*SELECTED EXTRACT*.
- Opening Delimiter -
Covid-19: What you need to know today – india news

The UK, which has a patchy record in managing the coronavirus disease — it was, after all, the first country to decide to bank on herd immunity before it realised the folly of the approach — became the third country (after China and Russia) and the first Western one to approve a vaccine for Covid-19.

China has approved three vaccines for emergency use; Russia, two. The UK’s regulatory approval for the mRNA vaccine developed by Pfizer Inc and BioNTech SE came on Wednesday, and the first shots of the vaccine are likely to be administered as early as the end of next week. The UK has said it is expecting deliveries of 800,000 of the 40 million doses of the vaccine it has ordered, next week. The Pfizer/BioNTech vaccine is a two-dose one that needs to be stored at Antarctic temperatures (which also means the vaccines can’t be moved around too much), which means the UK may well be able to vaccinate 400,000 of its people from the first delivery. Analysts expect the country to receive a few million doses of the vaccine this year; the shots will be administered by the UK’s National Health Service. The UK has firm agreements with a clutch of vaccine makers for around 350 million doses, which should be adequate for a country of 67 million.

  • UK, a country that did almost everything wrong at the start of the pandemic, has emerged at the vanguard of countries poised to get the better of the disease as the world enters 2021, a year that will be defined by vaccines and vaccination efforts, almost as much as 2020 was by the Sars-Cov-2 virus and Covid-19.

Thus, a country that did almost everything wrong at the start of the pandemic has emerged at the vanguard of countries poised to get the better of the disease as the world enters 2021, a year that will be defined by vaccines and vaccination efforts, almost as much as 2020 was by the Sars-Cov-2 virus and Covid-19.

There’s been some confusion over India’s own vaccine plans, which too have gathered steam — the country is betting on the Astra Zeneca/Oxford vaccine, made in Pune by Serum Institute of India; the UK too has a large order with AstraZeneca, for around 100 million doses, and is pressing ahead with regulatory approval of the vaccine, which released trial data that has come in for some scrutiny (and may well prevent the US drug regulator, for instance, from approving the vaccine in that country). There is a trial of this vaccine on in India as well (although the country can approve the vaccine based on the results of its UK/Brazil trial that have been released) but the confusion doesn’t stem from that front — it comes from an almost throwaway comment by health secretary Rajesh Bhushan on Tuesday, that the Indian “government never spoke about vaccinating the entire country”.

PITCH FOR UNIVERSAL VACCINATION

  • There’s a scientific basis for vaccinating everyone. While more data from the trials as well of infections is needed, questions remain on the extent of natural immunity of people who were infected but remained asymptomatic. Leaving it to nature is a risk the world can’t afford to take. Universal vaccination is the only solution.
- Closing Delimiter -
*DATA EXTRACT*.
- Opening Delimiter -
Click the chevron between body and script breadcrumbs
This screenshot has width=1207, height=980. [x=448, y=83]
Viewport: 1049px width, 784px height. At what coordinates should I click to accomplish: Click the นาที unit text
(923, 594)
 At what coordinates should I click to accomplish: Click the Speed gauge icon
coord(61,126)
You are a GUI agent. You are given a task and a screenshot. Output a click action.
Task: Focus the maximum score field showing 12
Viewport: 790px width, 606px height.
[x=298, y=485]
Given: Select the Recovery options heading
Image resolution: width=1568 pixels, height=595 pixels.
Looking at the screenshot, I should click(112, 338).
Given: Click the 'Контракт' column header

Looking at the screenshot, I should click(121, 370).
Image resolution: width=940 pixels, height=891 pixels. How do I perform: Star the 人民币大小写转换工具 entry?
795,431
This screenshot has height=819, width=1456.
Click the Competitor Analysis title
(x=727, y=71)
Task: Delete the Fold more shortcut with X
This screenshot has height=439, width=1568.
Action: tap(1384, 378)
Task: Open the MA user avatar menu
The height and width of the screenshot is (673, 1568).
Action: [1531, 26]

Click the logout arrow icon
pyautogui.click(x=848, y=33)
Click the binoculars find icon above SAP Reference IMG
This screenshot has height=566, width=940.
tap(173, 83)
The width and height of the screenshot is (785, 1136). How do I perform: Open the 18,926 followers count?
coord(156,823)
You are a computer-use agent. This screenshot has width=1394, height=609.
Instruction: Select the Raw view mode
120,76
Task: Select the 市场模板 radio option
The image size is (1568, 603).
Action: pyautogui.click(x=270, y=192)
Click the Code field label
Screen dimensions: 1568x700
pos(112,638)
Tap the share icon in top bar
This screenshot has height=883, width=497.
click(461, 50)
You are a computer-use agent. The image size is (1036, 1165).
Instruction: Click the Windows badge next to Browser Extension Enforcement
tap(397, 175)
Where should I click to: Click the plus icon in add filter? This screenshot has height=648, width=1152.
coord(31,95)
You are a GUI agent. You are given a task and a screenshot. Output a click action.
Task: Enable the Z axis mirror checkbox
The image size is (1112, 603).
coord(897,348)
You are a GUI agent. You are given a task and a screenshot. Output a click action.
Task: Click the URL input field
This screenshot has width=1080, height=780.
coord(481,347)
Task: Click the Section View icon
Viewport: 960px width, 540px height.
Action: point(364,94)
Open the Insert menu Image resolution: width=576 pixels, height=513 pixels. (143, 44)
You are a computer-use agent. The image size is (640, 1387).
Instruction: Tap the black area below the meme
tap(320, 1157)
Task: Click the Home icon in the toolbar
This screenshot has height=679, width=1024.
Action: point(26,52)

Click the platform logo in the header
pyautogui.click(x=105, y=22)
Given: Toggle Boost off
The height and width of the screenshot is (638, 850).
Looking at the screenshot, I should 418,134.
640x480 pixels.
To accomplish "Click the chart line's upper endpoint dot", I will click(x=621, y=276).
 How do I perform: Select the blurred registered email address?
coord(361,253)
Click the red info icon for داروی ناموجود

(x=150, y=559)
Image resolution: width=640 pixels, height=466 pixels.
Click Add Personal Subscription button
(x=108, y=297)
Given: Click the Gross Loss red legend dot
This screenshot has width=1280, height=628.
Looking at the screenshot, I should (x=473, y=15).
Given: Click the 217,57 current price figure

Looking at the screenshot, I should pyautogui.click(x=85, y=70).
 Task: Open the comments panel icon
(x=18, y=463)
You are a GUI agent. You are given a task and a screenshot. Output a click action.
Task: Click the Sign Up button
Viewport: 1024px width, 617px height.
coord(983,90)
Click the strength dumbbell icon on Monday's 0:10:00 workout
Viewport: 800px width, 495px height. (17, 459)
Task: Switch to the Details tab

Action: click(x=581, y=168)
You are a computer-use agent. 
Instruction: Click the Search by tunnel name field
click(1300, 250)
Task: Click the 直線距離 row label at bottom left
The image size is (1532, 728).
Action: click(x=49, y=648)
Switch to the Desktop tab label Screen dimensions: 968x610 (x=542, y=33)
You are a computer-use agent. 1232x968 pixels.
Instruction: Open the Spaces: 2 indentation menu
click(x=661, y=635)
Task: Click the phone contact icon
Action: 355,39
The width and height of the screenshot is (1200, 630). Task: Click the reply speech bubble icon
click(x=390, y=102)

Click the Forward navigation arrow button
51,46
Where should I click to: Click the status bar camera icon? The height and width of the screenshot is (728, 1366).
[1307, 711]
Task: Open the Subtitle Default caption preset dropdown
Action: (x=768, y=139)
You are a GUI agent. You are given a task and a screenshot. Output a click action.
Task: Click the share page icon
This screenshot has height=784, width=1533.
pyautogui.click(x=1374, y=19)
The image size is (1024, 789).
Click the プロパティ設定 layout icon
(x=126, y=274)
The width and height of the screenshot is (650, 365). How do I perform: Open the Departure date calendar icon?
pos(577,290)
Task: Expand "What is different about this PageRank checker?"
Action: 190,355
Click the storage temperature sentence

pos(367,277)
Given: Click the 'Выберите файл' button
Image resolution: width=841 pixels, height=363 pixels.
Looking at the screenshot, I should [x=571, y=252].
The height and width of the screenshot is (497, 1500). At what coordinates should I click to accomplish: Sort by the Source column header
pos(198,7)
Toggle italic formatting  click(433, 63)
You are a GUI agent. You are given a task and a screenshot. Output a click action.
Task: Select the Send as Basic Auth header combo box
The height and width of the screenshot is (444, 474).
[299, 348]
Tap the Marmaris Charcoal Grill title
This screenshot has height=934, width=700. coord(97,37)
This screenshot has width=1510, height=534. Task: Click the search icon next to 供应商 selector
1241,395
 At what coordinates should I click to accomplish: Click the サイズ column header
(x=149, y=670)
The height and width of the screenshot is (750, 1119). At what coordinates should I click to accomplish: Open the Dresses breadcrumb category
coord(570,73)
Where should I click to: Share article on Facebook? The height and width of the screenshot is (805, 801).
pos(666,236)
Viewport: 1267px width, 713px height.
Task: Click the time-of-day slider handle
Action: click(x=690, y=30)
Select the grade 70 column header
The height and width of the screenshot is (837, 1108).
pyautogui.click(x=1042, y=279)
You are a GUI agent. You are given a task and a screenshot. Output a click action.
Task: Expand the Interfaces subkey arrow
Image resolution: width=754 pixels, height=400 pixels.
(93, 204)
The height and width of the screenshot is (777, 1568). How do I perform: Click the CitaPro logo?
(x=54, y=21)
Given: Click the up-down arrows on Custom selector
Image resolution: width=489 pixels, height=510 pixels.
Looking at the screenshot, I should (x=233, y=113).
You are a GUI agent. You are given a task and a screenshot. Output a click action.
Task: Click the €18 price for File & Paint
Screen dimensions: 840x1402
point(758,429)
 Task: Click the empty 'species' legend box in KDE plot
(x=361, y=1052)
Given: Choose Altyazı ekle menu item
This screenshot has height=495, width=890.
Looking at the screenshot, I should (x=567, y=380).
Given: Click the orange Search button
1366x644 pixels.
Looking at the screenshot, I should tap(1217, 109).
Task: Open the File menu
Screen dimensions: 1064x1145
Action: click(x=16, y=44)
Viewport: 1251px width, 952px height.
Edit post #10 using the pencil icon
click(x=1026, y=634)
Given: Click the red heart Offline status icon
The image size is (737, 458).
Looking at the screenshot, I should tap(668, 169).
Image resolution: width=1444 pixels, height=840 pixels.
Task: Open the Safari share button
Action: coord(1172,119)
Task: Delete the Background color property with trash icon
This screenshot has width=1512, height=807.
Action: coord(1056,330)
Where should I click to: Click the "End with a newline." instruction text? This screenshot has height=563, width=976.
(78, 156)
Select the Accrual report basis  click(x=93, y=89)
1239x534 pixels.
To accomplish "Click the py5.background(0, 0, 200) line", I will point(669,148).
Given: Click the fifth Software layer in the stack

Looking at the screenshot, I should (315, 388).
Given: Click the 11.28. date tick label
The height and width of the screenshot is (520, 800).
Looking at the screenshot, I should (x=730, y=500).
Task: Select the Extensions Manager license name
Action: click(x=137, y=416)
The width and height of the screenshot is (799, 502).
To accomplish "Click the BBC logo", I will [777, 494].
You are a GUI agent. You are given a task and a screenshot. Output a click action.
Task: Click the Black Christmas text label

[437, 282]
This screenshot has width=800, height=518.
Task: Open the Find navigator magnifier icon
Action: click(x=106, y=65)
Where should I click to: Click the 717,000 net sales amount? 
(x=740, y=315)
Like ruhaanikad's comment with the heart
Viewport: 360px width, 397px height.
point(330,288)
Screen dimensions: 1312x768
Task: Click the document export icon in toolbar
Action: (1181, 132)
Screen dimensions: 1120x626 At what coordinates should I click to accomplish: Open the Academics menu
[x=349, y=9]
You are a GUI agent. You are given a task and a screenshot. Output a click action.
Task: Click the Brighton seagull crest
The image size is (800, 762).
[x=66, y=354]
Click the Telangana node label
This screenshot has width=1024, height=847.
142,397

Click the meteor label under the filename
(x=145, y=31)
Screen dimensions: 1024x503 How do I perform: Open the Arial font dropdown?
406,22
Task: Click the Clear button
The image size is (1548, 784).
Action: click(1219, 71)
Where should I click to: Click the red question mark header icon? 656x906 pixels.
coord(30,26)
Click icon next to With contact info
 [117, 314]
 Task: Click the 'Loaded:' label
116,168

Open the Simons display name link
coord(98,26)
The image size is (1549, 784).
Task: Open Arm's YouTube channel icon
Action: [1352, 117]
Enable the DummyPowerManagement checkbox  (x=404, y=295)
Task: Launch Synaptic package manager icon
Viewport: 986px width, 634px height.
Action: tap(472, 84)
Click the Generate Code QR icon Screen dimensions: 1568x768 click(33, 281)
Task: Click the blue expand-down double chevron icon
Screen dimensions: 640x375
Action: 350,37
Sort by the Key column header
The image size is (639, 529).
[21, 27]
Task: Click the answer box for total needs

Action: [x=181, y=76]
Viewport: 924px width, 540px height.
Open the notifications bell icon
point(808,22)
- Closing Delimiter -
*PROBLEMS TO WORK ON*.
1. Repeat the passage of the Covid-19 vaccine article from "PITCH FOR UNIVERSAL" up to and including "the only solution.".
2. Answer these questions using the Covid-19 vaccine article:
(a) How many doses of the Pfizer/BioNTech vaccine has the UK ordered?
(b) Which firm makes the AstraZeneca/Oxford vaccine in Pune?
(c) Which Indian official made the comment about not vaccinating the entire country?
3. Pick up the Covid-19 vaccine article after its final sentence and keep writing.

*ANSWER SET*.
1.
PITCH FOR UNIVERSAL VACCINATION

  • There’s a scientific basis for vaccinating everyone. While more data from the trials as well of infections is needed, questions remain on the extent of natural immunity of people who were infected but remained asymptomatic. Leaving it to nature is a risk the world can’t afford to take. Universal vaccination is the only solution.

2.
(a) 40 million doses
(b) Serum Institute of India
(c) Health secretary Rajesh Bhushan

3.
The comment, which has been followed by radio silence, at least on his part, goes against what Prime Minister Narendra Modi said — that all Indians will be vaccinated. Sure, Indian Council of Medical Research chief Balram Bhargava (who was at the same briefing as Bhushan) sought to explain the health secretary’s comment by saying that the purpose of vaccination is to “break the chain of infection”, and that “if we are able to vaccinate a critical mass of people and break the virus transmission, we may not have to vaccinate the entire population”.

It’s important to clarify that the coronavirus vaccines being developed are not for everyone. They are for adults only. None of the vaccine trials thus far, bar one, has been on anyone under the age of 18 years. The exception is the Pfizer/BioNTech trial that, in September, recruited children who were 15-17 years old (in October, it recruited more children, some as young as 12). But the results of this part of the trial are still not out. And it is unlikely that Bhushan had this nuance in mind when he said what he did.

As for Bhargava’s explanation, while technically correct, it is perhaps only marginally less dangerous than the UK’s original herd-immunity strategy. This is not how you crush a pandemic as infective and as debilitating to body, spirit, and the economy as Covid-19.

There’s also a scientific basis for vaccinating everyone. As Eric Topol and Dennis Burton of The Scripps Research Institute, La Jolla, California wrote recently in Nature Medicine, at the end of a brief but illuminating note that discussed natural and vaccine-based immunity: “Overall, we are optimistic, given the number of platforms being investigated and the huge ongoing efforts, that a vaccine (or vaccines) against COVID-19 with immune responses and protection superior to that achieved through natural infection is an achievable goal.”

While, as the authors say, more data from the trials as well of infections is needed, questions remain on the extent of natural immunity of people who were infected but remained asymptomatic. Leaving it to nature is a risk the world can’t afford to take.

Universal vaccination is the only solution.